Der Architekt und Städtebauer Christoph Hesse weiß ebenfalls um die vielen Hidden Champions in der Region – also um jene Firmen, die ohne viel Beachtung Spitze sind. Er dringt darauf, umweltfreundlich zu bauen, weil dies vor allem junge, gute Arbeitskräfte ansiedle.

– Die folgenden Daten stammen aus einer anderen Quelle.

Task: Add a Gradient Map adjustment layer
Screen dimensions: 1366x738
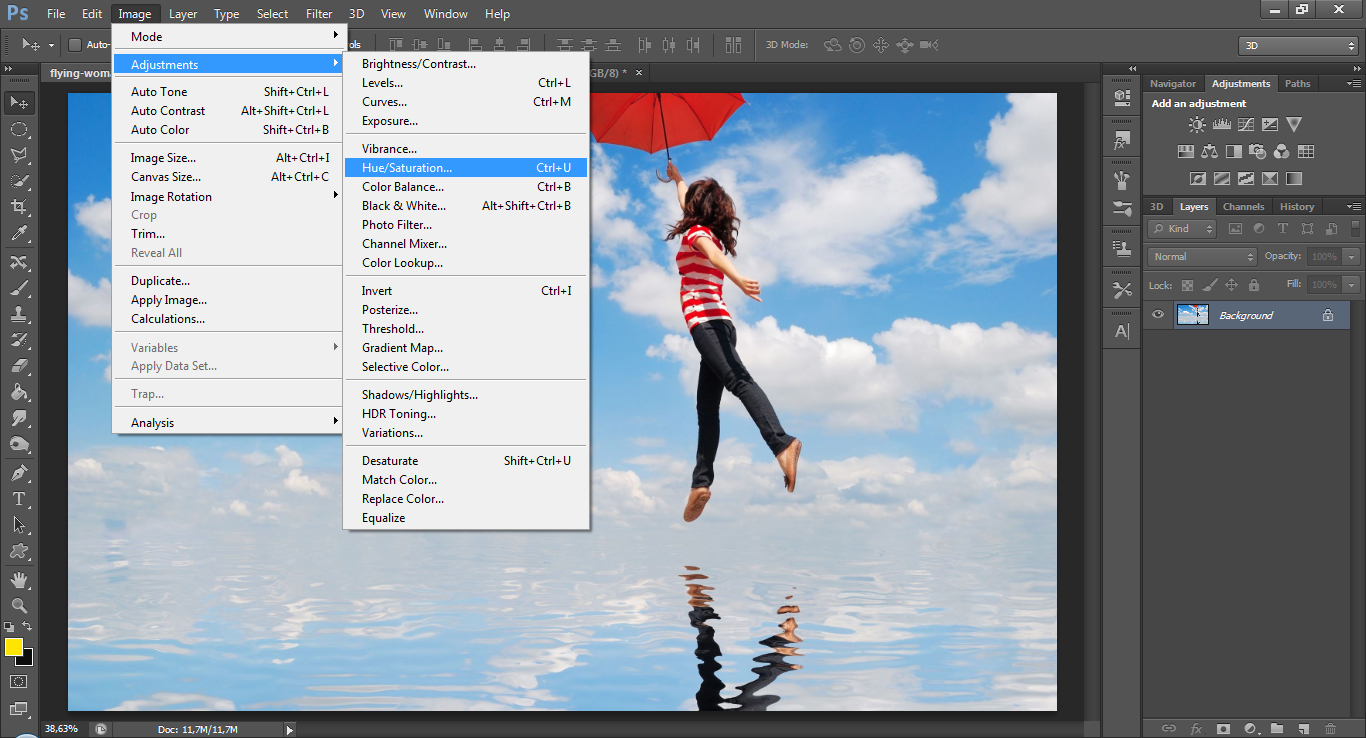Action: tap(1294, 177)
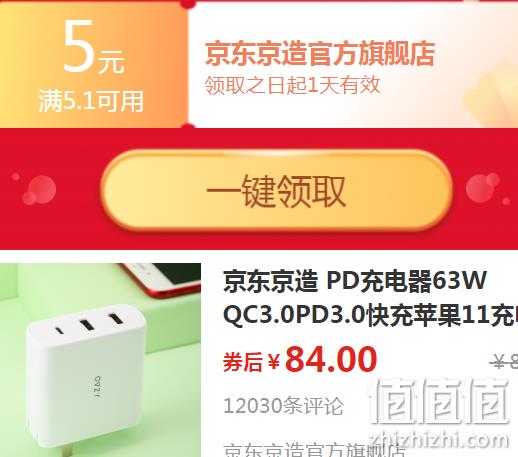Click the USB-C port on the charger image
The height and width of the screenshot is (457, 518).
pyautogui.click(x=59, y=331)
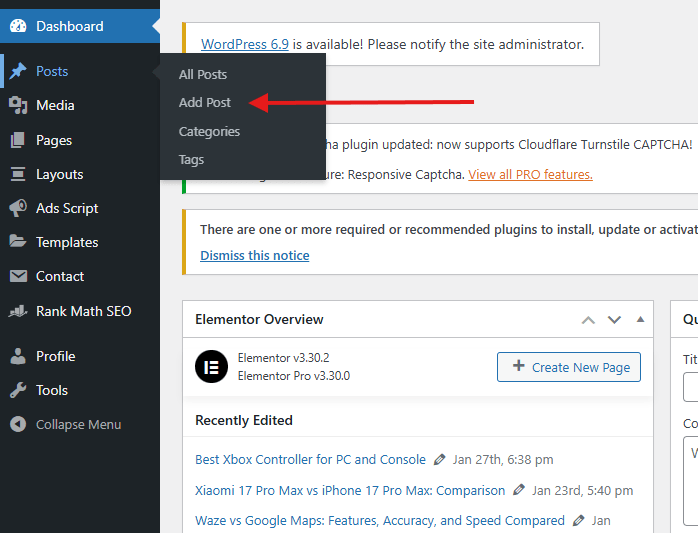Click the Ads Script megaphone icon
This screenshot has width=698, height=533.
click(18, 208)
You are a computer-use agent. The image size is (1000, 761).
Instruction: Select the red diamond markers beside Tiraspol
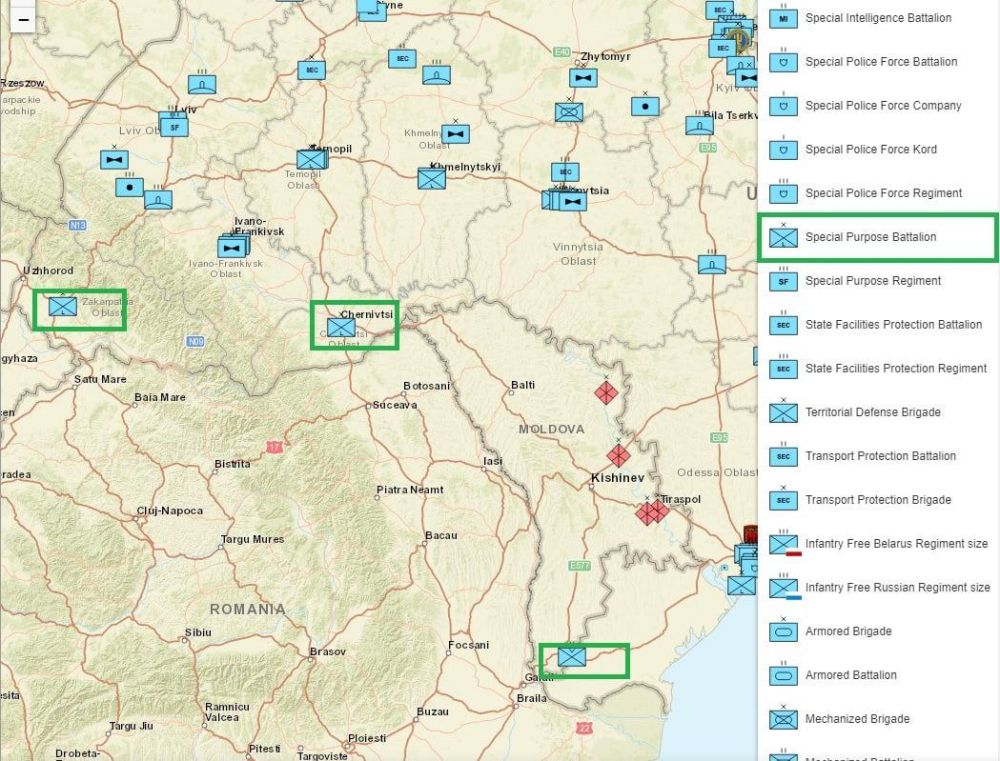click(652, 512)
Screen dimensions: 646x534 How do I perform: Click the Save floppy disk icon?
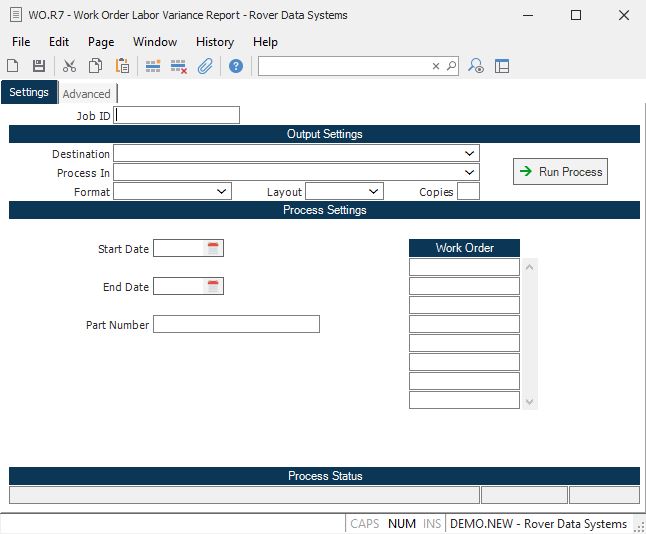(x=39, y=66)
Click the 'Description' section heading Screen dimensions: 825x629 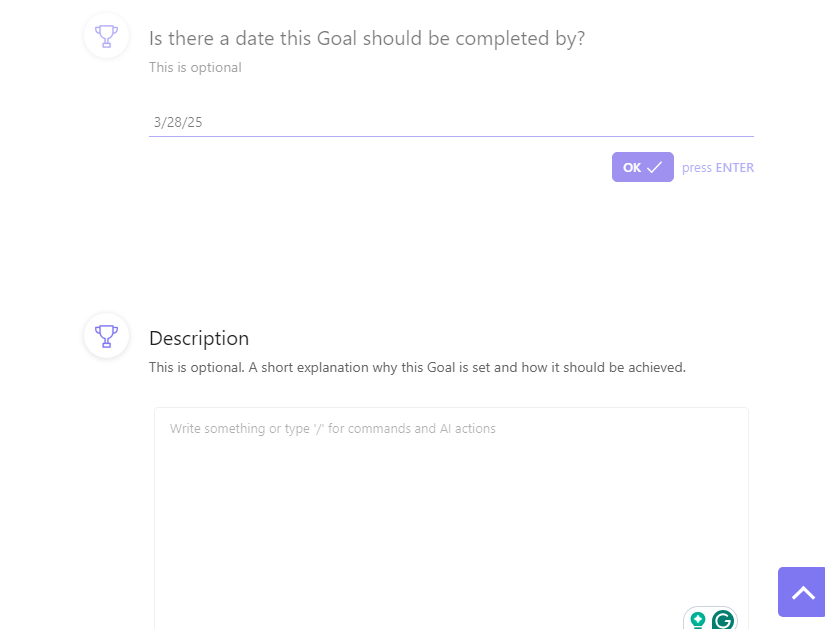[x=199, y=338]
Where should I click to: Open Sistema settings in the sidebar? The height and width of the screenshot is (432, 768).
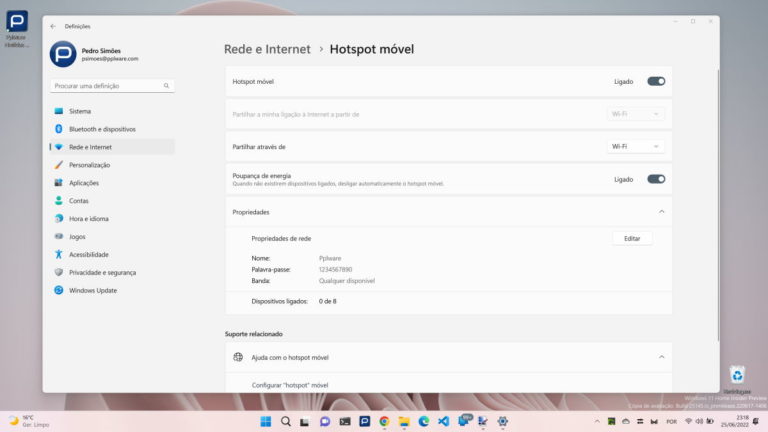coord(80,111)
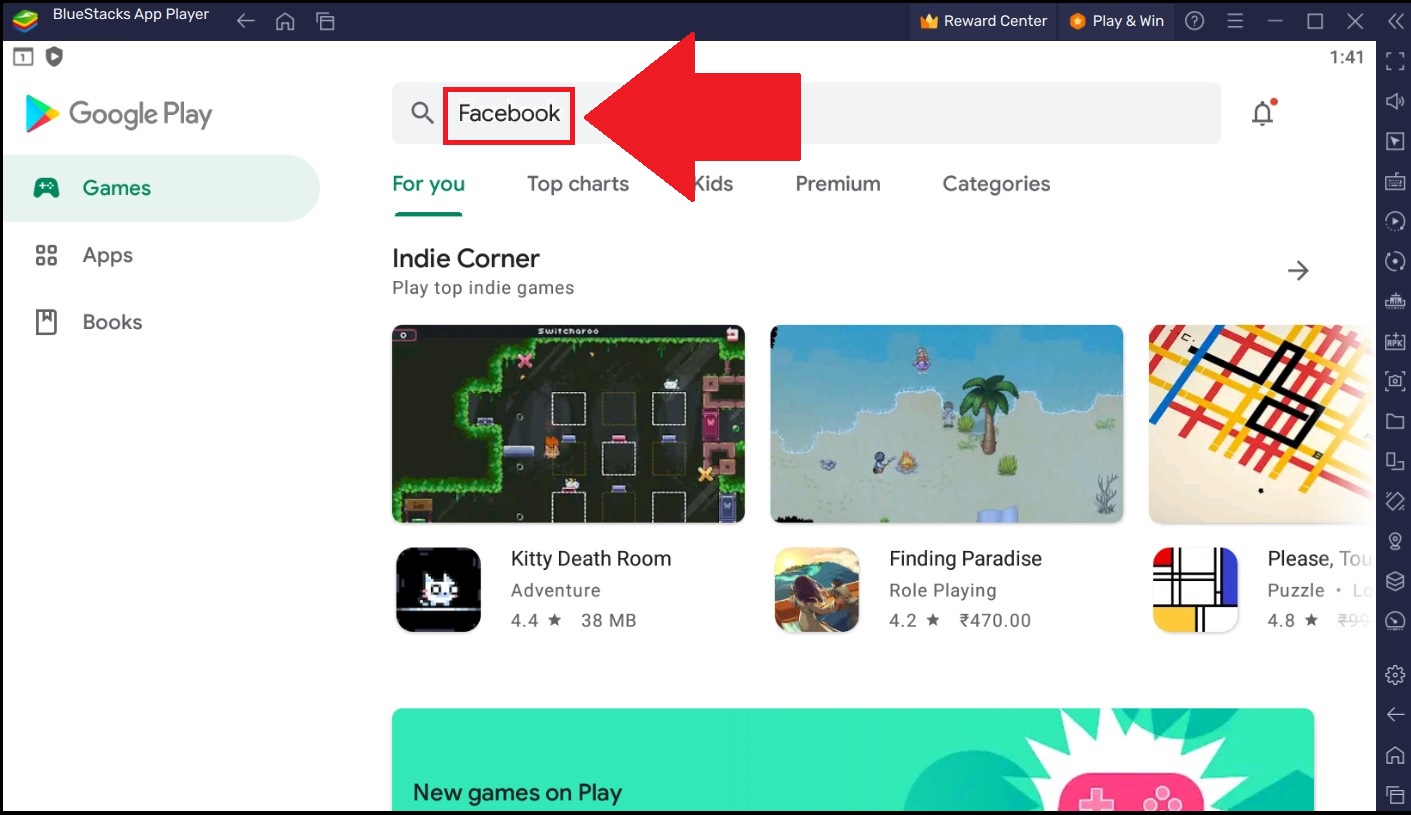Click the Facebook search input field
The image size is (1411, 815).
pos(508,113)
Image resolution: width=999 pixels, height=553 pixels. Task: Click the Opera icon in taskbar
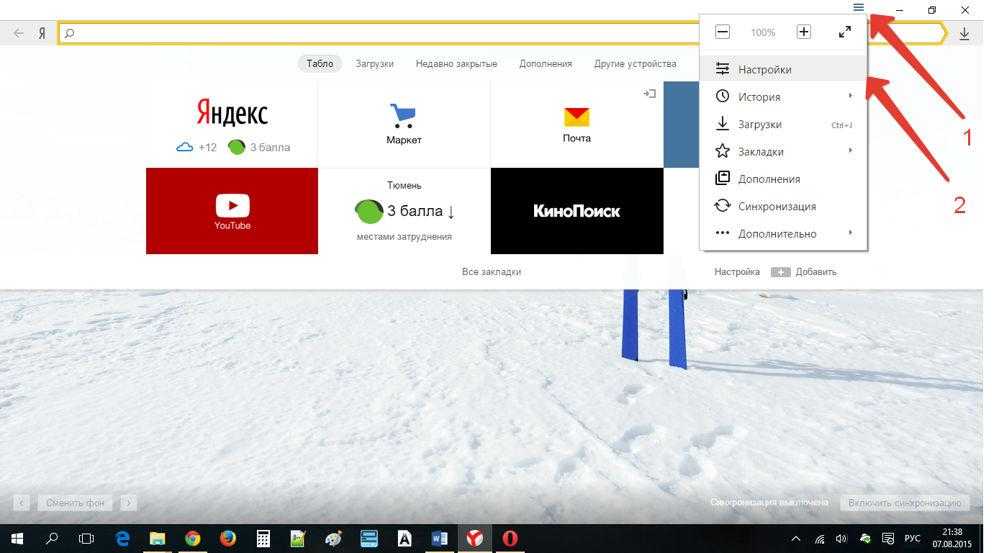pyautogui.click(x=510, y=538)
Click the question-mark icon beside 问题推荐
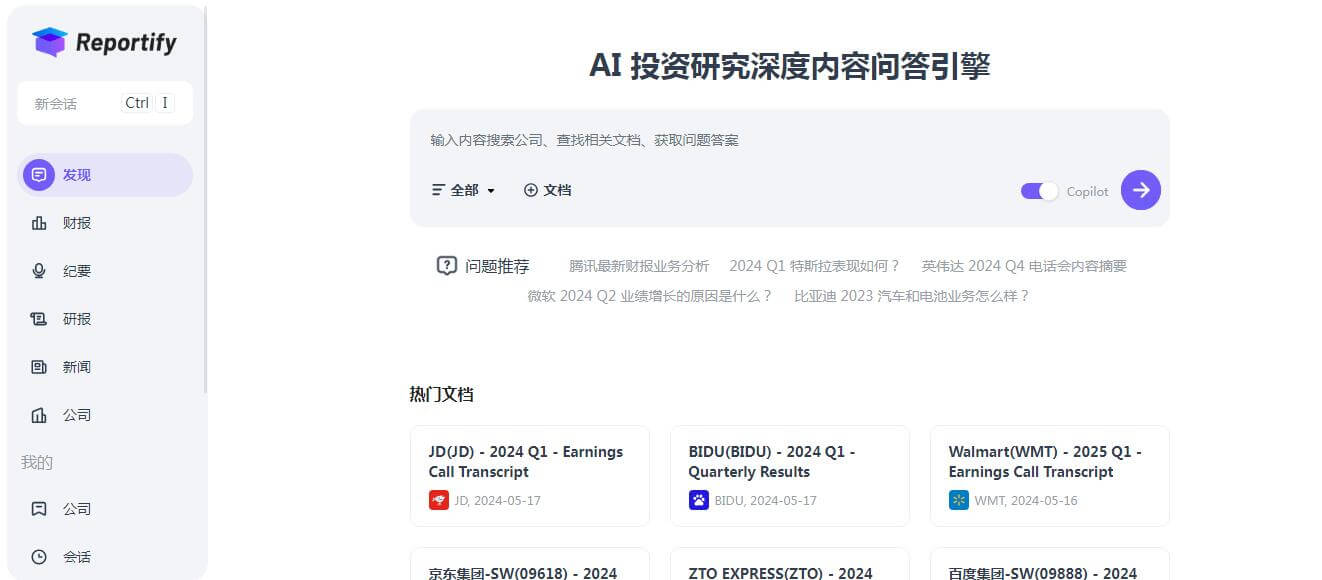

Und er sucht die Nähe zur Philosophie: „Viele der besten Ideen entstanden in der Provinz. Wir sollten diese Orte der Sehnsucht ergründen, das ist sehr deutsch. Und wer an diesem Ort ankommt, der erfährt Erfüllung.“
 
Der Moderator Jörg Thadeusz, ein waschechter Dortmunder, fand seine Erfüllung im Radio- und Fernsehjob ausgerechnet im „Kaff“ Berlin – vorläufig. „Ich habe echte Westfalen-Diskriminierung erlebt, weil ich bis heute Hühnerfrikassee mit Kapern esse“, erzählt er amüsiert. Zumindest diese Heimatverbundenheit hat er in seine Welt getragen.